StepStone und Totaljobs, 2020, Deutsch

 

Bewertung

Die Studie zeigt auf welche Auswirkungen die Krise auf Arbeitnehmer in Deutschland und Großbritannien hat – Gemeinsamkeiten und Unterschiede.

Untersuchte Fragestellung

Die Studienteilnehmer wurden zur Zusammenarbeit und ihrer Gefühlslage in der aktuellen Situation befragt.

Inhalte/Trends

Die Umfrage zeigt, dass in Corona-Zeiten weder die Deutschen noch die Briten ihren Sinn für Geselligkeit verlieren. Sowohl die deutschen (83 %) als auch die britischen Arbeitnehmer (73 %) freuen sich auf die Zeit, wenn sie sich wieder mit ihren Kollegen am Arbeitsplatz austauschen können. Der digitale Kontakt zu den Kollegen aus dem Homeoffice heraus scheint zwar länderübergreifend gut zu funktionieren, aber kein adäqua-ter Ersatz für das persönliche Miteinander zu sein. Gerade den Briten fällt die Isolation schwerer als den Deutschen, die angeben, sich in ihren vier Wänden weniger einsam als die Briten zu fühlen (55 % vs. 39 %).

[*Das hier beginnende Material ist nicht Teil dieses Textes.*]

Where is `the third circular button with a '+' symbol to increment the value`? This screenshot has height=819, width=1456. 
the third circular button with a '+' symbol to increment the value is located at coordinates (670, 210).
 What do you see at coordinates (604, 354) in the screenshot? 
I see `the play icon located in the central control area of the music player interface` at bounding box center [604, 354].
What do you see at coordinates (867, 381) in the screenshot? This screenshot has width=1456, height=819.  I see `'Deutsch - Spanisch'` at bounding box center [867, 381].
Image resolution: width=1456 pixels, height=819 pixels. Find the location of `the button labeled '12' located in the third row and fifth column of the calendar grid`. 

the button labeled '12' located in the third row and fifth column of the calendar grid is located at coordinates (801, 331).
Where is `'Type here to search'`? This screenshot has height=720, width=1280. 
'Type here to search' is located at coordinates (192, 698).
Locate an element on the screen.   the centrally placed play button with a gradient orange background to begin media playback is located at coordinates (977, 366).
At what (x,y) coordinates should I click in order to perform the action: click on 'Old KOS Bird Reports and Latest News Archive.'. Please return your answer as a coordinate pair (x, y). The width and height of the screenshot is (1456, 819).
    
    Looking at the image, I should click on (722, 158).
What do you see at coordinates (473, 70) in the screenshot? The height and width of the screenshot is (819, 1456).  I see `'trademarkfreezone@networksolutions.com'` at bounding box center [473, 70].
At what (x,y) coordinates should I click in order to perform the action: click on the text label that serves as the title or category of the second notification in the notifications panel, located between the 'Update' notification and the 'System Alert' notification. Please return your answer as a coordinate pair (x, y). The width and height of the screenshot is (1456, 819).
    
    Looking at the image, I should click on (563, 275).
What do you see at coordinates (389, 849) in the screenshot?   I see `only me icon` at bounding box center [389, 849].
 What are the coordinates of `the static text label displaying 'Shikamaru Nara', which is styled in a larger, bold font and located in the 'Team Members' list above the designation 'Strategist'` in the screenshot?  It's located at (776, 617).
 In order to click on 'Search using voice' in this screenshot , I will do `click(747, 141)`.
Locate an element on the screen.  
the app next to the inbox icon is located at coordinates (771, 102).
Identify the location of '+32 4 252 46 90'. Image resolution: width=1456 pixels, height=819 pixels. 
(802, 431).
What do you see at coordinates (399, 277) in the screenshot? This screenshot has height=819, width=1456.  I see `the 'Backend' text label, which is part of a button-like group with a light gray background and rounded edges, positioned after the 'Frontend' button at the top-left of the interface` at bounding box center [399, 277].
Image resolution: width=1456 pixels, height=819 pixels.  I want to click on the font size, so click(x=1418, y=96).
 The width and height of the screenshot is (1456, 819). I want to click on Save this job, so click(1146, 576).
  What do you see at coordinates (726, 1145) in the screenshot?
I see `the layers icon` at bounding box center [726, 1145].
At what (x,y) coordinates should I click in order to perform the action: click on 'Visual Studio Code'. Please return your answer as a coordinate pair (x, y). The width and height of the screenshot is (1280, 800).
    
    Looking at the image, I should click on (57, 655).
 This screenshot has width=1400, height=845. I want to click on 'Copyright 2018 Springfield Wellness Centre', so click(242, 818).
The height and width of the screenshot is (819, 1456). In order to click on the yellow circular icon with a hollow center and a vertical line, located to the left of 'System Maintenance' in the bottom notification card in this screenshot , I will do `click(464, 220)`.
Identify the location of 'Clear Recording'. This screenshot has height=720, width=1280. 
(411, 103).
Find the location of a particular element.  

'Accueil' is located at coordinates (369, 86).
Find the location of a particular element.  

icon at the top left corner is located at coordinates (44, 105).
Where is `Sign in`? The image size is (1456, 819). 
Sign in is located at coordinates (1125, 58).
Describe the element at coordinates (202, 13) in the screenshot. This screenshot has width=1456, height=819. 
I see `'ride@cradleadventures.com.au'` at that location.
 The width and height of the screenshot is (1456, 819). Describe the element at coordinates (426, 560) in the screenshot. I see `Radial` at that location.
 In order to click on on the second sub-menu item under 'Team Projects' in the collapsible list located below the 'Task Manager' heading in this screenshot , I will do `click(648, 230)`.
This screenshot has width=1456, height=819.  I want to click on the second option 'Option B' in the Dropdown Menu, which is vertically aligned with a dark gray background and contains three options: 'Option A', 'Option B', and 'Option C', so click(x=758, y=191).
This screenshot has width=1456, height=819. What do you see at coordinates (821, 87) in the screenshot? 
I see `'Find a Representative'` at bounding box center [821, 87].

Deutsche stehen häufiger mit ihren Arbeitskollegen über digitale Tools in Kontakt. Rund 60 % erkundigen sich laut Umfrage regelmäßig nach dem Befinden der Kollegen, mehr als 50 % tauschen sich zu privaten Themen aus. Auf der britischen Seite ist das nur bei jedem Vierten üblich. Diese sind jedoch deutlich kreativer im neuen Arbeitsalltag. Briten nutzen das Homeoffice dreimal so häufig wie die Deutschen für virtuelle soziale Aktivitäten und kreative Challenges unter den Kollegen. Die Befragten in Großbritannien bewahren in der Krise die Ruhe. Mehr als die Hälfte gibt an, in der aktuellen Situation entspannt zu sein. Die Deutschen gehen mit der Corona-Situation deutlich beunruhigter um. Rund die Hälfte der deutschen Befragten fühlt sich der Umfrage zufolge gestresst und fokussiert sich auf die Arbeit (75 %). Mehr als drei Viertel geben an, in der aktuellen Situation produktiv und engagiert zu arbeiten, in Großbritannien sind das etwas mehr als 60 %. Diese bewerten jedoch die Arbeitsatmosphäre positiver als die Deutschen. Sie fühlen sich besser unterstützt (72 %) und vom Vorgesetzten eingebunden (38 %). Bei allen Unterschieden scheinen die Arbeitnehmer sich länderübergreifend einig zu sein, dass die Krise auch Chancen für die Zukunft bereithält. Jeweils mehr als ein Drittel nutzt inzwischen mehr oder neue Kommunikationskanäle, 28 % geben sogar an, auch in ihrer Freizeit mit den Kollegen in Kontakt zu stehen.

Geltungsbereich

Es wurden 6.000 Fach- und Führungskräfte in Deutschland sowie 2.000 Beschäftigte in Großbritannien befragt.